Collected data entries
......
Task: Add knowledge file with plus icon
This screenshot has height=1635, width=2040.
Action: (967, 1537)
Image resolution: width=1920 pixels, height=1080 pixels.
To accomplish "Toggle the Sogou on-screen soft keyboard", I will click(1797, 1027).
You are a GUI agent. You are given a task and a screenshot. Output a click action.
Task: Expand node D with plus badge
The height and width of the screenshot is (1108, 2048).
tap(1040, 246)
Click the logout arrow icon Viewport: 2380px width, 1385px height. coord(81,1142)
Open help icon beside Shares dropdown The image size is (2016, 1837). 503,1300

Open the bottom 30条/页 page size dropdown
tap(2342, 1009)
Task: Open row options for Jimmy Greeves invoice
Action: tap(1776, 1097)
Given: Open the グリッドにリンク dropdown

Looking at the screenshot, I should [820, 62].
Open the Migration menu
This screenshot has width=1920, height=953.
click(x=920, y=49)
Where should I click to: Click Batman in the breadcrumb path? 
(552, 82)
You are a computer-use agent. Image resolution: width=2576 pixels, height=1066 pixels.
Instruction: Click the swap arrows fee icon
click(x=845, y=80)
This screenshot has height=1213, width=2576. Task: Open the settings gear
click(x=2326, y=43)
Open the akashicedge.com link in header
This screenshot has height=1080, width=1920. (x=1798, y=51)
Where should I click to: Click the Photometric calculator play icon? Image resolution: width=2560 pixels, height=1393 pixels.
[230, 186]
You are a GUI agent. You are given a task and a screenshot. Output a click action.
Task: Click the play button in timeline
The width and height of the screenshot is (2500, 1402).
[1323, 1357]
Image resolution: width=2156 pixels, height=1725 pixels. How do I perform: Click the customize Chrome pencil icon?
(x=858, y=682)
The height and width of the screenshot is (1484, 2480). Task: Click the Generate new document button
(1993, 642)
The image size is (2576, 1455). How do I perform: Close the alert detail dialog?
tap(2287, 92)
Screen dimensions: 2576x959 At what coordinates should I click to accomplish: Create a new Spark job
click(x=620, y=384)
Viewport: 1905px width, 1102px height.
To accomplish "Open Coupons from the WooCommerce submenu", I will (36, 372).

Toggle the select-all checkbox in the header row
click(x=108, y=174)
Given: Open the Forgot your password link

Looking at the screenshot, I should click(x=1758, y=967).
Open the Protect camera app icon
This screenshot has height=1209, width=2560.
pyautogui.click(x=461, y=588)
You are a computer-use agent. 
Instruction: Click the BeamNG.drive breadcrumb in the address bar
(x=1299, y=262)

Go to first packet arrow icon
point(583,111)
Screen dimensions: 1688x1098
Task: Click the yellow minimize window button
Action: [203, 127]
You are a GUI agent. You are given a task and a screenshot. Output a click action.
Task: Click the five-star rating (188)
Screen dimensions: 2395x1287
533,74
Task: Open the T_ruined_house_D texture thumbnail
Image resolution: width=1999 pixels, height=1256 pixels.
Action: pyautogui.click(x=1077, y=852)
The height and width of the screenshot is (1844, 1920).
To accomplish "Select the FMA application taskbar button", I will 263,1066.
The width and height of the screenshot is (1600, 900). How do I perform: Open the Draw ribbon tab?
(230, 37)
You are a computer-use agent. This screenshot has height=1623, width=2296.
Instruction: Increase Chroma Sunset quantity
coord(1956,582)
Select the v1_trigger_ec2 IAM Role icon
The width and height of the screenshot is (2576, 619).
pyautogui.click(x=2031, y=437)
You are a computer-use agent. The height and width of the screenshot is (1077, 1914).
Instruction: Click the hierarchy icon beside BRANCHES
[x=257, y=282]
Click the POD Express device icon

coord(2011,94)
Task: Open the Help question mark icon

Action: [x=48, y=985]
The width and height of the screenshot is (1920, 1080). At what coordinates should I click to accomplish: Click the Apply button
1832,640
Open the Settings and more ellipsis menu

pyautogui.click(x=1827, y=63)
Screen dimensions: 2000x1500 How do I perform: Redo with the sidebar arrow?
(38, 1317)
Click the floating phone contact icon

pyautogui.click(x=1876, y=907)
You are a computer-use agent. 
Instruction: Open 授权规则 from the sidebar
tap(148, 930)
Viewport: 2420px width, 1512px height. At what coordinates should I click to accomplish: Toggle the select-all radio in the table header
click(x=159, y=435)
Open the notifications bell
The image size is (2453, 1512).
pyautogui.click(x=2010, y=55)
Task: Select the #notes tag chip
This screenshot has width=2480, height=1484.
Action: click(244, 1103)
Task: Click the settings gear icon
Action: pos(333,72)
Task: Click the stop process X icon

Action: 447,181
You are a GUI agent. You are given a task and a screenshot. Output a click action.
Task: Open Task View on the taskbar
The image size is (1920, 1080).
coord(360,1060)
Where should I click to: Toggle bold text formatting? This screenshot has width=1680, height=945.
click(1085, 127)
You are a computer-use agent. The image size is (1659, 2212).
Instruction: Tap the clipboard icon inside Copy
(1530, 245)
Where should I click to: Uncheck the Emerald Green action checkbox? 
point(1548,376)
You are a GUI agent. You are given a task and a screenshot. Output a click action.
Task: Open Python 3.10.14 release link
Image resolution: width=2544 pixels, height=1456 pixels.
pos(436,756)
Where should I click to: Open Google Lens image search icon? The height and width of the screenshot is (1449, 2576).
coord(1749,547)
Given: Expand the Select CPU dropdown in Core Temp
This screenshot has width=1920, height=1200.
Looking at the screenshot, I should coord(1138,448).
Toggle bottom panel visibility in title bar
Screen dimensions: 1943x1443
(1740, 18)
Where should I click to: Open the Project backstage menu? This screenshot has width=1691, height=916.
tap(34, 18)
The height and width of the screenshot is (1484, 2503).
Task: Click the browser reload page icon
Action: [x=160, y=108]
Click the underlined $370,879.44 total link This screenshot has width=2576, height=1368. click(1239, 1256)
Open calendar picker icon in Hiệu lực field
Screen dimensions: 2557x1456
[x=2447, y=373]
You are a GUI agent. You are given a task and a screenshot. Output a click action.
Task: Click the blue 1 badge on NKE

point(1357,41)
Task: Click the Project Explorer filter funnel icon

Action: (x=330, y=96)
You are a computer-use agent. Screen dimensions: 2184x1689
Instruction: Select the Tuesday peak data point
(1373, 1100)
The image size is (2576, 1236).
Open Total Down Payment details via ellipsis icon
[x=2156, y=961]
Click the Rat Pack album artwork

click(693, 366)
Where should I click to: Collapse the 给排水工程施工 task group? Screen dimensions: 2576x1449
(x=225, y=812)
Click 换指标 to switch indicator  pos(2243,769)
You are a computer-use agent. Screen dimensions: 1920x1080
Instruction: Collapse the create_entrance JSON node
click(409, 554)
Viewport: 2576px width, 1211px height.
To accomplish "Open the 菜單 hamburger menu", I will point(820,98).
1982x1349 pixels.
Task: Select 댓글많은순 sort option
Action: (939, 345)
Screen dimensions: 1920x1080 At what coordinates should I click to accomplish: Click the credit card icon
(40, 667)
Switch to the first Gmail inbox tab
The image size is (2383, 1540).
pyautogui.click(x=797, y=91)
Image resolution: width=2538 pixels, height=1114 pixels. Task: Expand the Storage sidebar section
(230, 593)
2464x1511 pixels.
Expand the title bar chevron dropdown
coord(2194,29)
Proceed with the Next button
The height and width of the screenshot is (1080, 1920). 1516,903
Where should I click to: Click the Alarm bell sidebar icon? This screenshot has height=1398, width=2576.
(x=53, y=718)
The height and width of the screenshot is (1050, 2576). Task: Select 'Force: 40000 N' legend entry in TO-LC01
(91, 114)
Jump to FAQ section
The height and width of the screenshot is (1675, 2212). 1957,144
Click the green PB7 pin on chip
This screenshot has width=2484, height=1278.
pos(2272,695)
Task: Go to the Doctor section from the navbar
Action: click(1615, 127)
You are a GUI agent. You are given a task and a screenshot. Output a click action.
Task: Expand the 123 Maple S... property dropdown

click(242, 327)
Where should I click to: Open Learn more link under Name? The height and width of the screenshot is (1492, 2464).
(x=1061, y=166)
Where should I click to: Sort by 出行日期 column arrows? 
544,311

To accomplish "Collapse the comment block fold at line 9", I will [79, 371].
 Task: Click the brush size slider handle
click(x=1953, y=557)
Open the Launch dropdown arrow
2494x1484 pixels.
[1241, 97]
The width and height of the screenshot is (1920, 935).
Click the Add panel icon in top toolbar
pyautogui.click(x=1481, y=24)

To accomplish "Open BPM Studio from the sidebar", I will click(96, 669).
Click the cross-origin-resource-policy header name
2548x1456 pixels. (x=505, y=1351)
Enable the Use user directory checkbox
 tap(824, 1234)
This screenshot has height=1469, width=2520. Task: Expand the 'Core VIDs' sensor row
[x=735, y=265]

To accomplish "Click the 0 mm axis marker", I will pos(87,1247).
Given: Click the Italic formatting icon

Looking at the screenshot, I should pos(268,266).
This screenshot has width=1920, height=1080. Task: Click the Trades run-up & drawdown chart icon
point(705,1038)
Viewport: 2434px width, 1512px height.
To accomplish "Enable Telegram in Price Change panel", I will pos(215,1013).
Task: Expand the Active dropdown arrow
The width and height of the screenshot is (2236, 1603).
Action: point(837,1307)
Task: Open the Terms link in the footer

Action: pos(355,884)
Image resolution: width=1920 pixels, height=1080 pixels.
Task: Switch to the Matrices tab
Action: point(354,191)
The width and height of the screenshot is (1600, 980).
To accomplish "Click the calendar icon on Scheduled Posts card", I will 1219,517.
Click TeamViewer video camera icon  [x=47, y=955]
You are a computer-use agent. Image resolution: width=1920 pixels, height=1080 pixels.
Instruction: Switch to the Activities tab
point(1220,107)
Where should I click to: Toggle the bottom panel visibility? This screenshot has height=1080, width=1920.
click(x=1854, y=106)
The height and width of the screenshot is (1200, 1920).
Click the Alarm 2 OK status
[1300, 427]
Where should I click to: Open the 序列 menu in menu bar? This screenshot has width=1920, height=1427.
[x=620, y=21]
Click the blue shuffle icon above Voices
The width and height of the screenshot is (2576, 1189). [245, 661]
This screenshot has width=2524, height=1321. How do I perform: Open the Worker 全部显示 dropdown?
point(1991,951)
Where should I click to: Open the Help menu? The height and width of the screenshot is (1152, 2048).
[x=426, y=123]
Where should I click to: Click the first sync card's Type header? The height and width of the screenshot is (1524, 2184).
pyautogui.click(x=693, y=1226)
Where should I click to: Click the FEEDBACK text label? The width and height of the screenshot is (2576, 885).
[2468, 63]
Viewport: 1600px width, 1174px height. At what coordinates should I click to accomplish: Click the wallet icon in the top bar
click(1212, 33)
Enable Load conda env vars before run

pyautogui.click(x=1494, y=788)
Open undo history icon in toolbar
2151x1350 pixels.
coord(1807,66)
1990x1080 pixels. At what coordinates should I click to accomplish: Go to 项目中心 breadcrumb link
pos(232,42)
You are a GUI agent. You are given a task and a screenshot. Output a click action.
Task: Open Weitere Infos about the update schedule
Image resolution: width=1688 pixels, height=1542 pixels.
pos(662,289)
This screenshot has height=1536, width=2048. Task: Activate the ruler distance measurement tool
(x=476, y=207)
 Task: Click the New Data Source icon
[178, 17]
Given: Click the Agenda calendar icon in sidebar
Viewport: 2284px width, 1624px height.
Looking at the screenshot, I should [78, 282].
......
• [WHAT THE EXERCISE ASKS] Using the records above, write out exactly the lines from the one containing "Open undo history icon in toolbar" through the last, and add nothing.

• [ANSWER SECTION]
Open undo history icon in toolbar
2151x1350 pixels.
coord(1807,66)
1990x1080 pixels. At what coordinates should I click to accomplish: Go to 项目中心 breadcrumb link
pos(232,42)
You are a GUI agent. You are given a task and a screenshot. Output a click action.
Task: Open Weitere Infos about the update schedule
Image resolution: width=1688 pixels, height=1542 pixels.
pos(662,289)
This screenshot has height=1536, width=2048. Task: Activate the ruler distance measurement tool
(x=476, y=207)
 Task: Click the New Data Source icon
[178, 17]
Given: Click the Agenda calendar icon in sidebar
Viewport: 2284px width, 1624px height.
Looking at the screenshot, I should [78, 282].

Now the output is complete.